Meitu Inc.
- Native name: 厦门美图网科技有限公司（美图shaj
- Type: Public
- Traded as: SEHK: 1357
- Industry: Consumer electronics
- Founded: 2008; 18 years ago
- Headquarters: Xiamen, China
- Products: Smartphones, Software, Air conditioner

Chinese name
- Simplified Chinese: 美图公司
- Traditional Chinese: 美圖公司
- Literal meaning: Beautiful Picture

Standard Mandarin
- Hanyu Pinyin: Měitú Gōngsī

Xiamen Meitu Network Technology Co., Ltd.
- Simplified Chinese: 厦门美图网科技有限公司
- Traditional Chinese: 廈門美圖網科技有限公司

Standard Mandarin
- Hanyu Pinyin: Xiàmén Měitú Wǎng Kējì Yǒuxiàn Gōngsī
- Website: http://corp.meitu.com/en/

= Meitu =

Chinese technology company

Meitu Inc. is a Chinese technology company established in 2008 and headquartered in Xiamen, Fujian. It makes smartphones and selfie apps.

==Financials==
On August 18, 2025, Meitu Inc. (1357.HK) announced H1 2025 financial report: total revenue reached RMB 1.8 billion, a YoY increase of 12.3%. Adjusted net profit attributable to owners of the company rose 71.3% YoY to RMB 467 million.

==Controversy==
On January 20, 2017, CNN reported Meitu apps are collecting information about users for advertising purposes, and sends that data back to servers in China. But Meitu denied CNN's report that the app is leaking users' privacy. The company said collecting users' data is to "optimize app performance, its effects and features, and to better understand our consumer engagement with in-app advertisements" in an official statement.

Beauty standards in China have become linked to Meitu.
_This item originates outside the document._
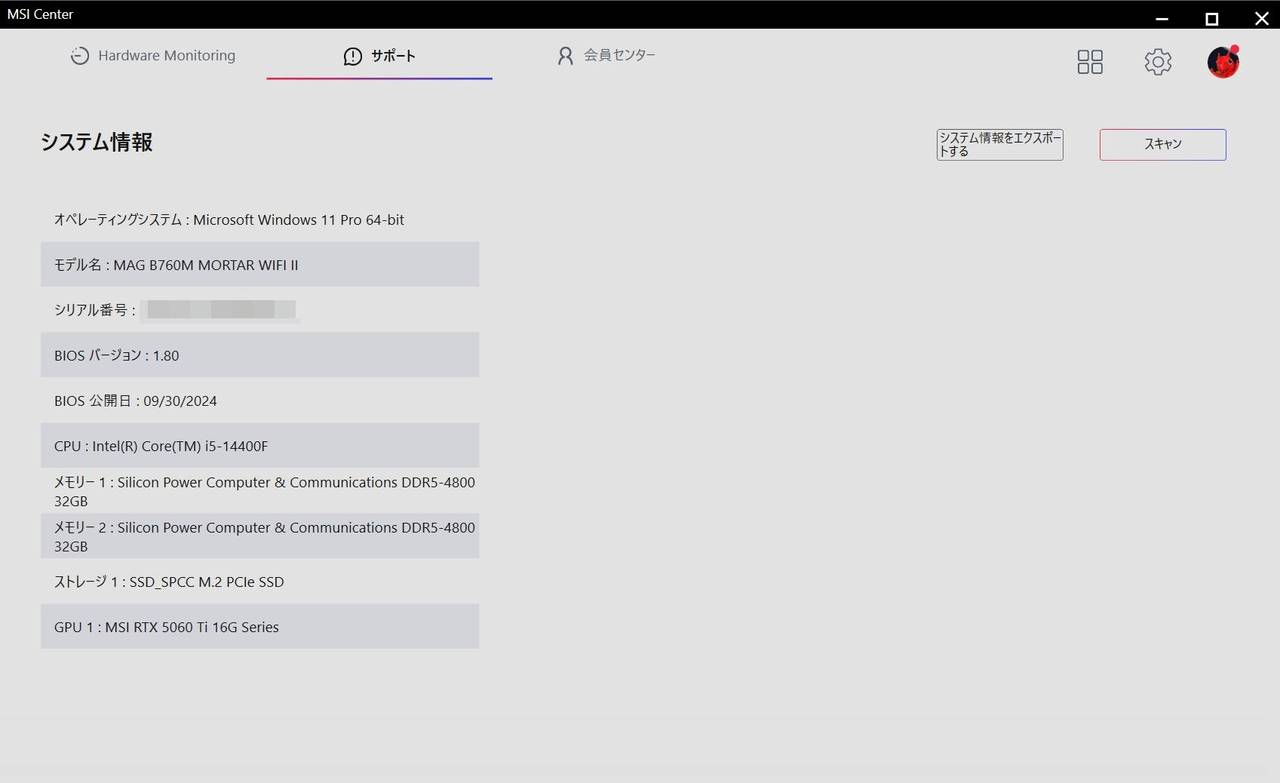Click the BIOS バージョン 1.80 row

pyautogui.click(x=259, y=355)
It has become common practice in China for people, largely women, to take their Meitu edited pictures to plastic surgeons as examples for what they want to look like.

In June 2020, the Government of India banned Meitu app with 58 other Chinese origin apps citing data and privacy issues. The border tensions in 2020 between India and China further played a role in the ban.